§ Supplied records:

= = =

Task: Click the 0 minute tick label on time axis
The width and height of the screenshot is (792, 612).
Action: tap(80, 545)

= = =

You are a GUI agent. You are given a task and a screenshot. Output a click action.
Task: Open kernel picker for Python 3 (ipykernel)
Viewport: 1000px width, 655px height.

= = =

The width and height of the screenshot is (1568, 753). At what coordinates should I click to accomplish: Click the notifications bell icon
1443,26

= = =

§ Written request:
Please retype the listing between the lines holding "Task: Click the" and "Action: tap(80, 545)", inclusive, exactly as they appear.

§ Result:
Task: Click the 0 minute tick label on time axis
The width and height of the screenshot is (792, 612).
Action: tap(80, 545)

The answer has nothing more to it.